Transcribe verbatim the span of lines that opens with the line containing "Given: Click the" and closes with the last line of the data below.

(GIVEN RECORDS)
**********

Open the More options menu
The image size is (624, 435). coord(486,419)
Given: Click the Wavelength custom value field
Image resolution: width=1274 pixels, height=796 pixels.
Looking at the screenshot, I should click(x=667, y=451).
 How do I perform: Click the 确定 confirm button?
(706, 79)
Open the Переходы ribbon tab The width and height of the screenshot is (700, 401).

**********

(RESULT OF THIS EXERCISE)
Given: Click the Wavelength custom value field
Image resolution: width=1274 pixels, height=796 pixels.
Looking at the screenshot, I should click(x=667, y=451).
 How do I perform: Click the 确定 confirm button?
(706, 79)
Open the Переходы ribbon tab The width and height of the screenshot is (700, 401).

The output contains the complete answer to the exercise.